Negli stessi anni in cui Plateau studiava la geometria delle bolle, Manet dipingeva l’altro grande capolavoro sul tema delle bolle oggi alla Fondazione Gulbenkian a Lisbona.
Qualche anno dopo le bolle fanno il loro ingresso trionfale nella pubblicità con un quadro di Millais, era il primo poster pubblicitario mai realizzato, il prodotto pubblicizzato esiste ancora, è il sapone trasparente Pears.
Immagino che qualcuno penserà: i soliti matematici che non hanno nulla da fare e si occupano di una cosa così inutile come la geometria delle lamine e bolle di sapone!
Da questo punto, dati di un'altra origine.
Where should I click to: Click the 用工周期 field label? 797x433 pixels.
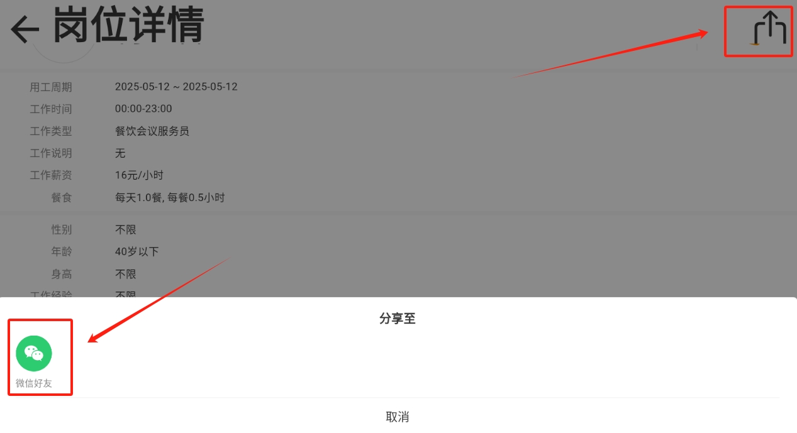click(x=51, y=87)
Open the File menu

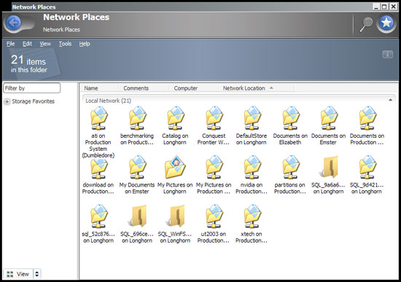[10, 44]
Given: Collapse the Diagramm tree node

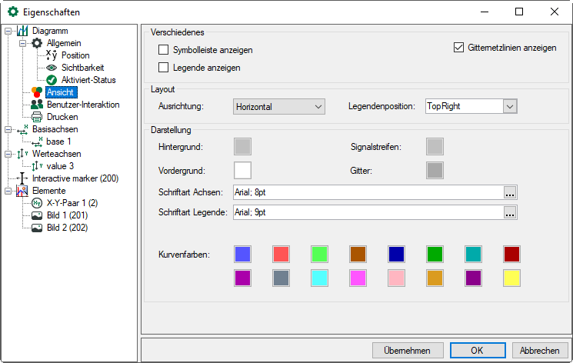Looking at the screenshot, I should pos(7,31).
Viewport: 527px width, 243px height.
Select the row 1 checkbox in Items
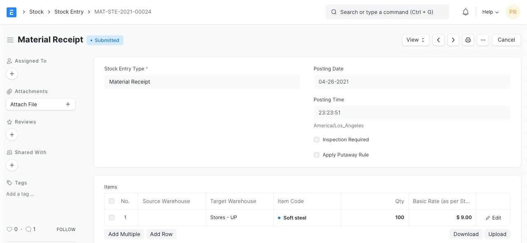click(x=112, y=217)
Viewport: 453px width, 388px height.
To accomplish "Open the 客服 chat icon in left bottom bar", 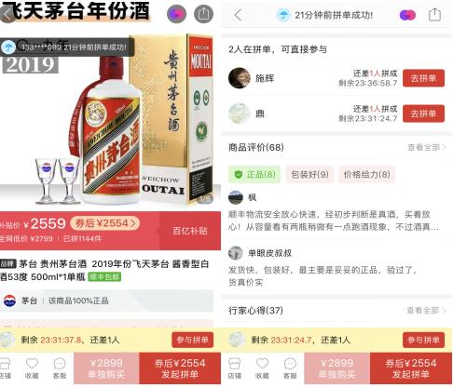I will [x=60, y=368].
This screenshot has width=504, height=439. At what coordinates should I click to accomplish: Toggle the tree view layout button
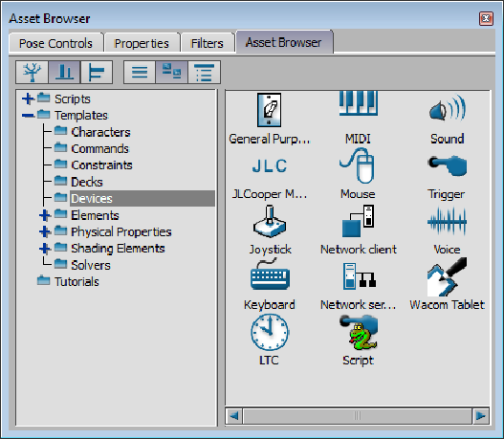click(33, 72)
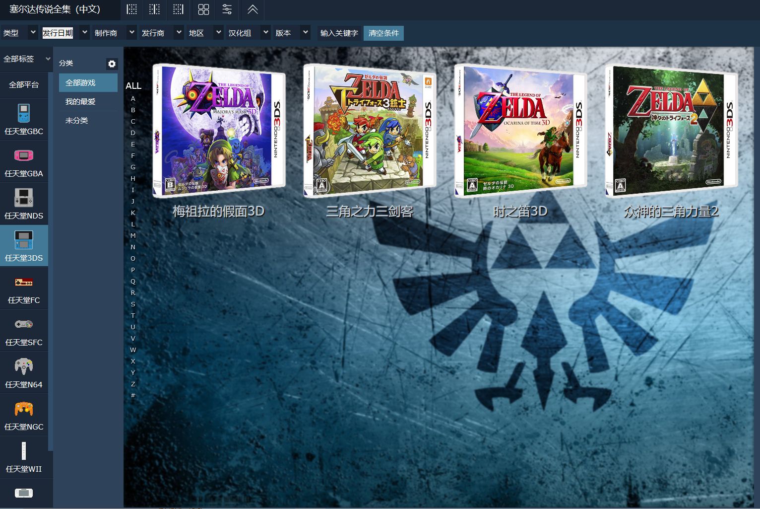Screen dimensions: 760x509
Task: Open the 汉化组 filter dropdown
Action: pyautogui.click(x=249, y=33)

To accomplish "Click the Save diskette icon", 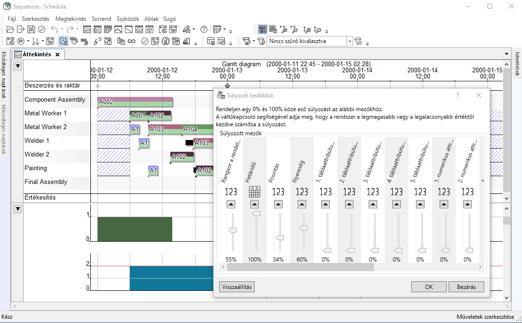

Roba da bambini!
Non bisogna mai chiedere ai matematici a che cosa servono le ricerche di cui si occupano. Quando nell’Ottocento si introdusse la teoria dei nodi per seguire una ipotesi del tutto assurda (tutte le idee sono assurde quando si è chiarito che non funzionano) sulla struttura dell’atomo, nessuno poteva immaginare che esistesse il Dna e che la teoria dei nodi sarebbe servita a spiegarne la struttura.
Non tutti i fenomeni che si vogliono studiare con le lamine saponate si possono ottenere con le lamine saponate reali, allora i matematici sono rincorsi a quelle virtuali, alle lamine saponate fatte al computer. Sono risultati che hanno portato tra l’altro alla creazione (?) di immagini negli ultimi vent’anni che hanno avuto una eco importante non solo in matematica ma anche nel campo dell’arte.
Artisti americani hanno utilizzato queste nuove forme per realizzare sculture utilizzando materiali tradizionali. Il che pone interessanti domande alla questione, virtuale e/o reale.
Qualcuno starà ancora pensando: sì va bene, ma a che servono? Mai stati a vedere una partita di calcio allo stadio Olimpico di Roma o in quello di Monaco di Baviera, l’esempio più famoso? Bene, quelle tende sospese che coprono gli spettatori sono realizzate utilizzando modelli di lamini saponate, il primo che ebbe l’idea?
L’architetto tedesco Frei Otto. La matematica serve, non si sa come né si deve chiedere perché. In fondo è come la poesia. Amicizia: Bolla di sapone:
/iridescente apparenza/da fragili contorni. Più durevole il soffio/così ampia la sfera, /pervasa d’istanti vissuti insieme./Un attimo…/ e nulla più./ Ancora sapone/nella vaschetta,/ancora fiato/nell’anima.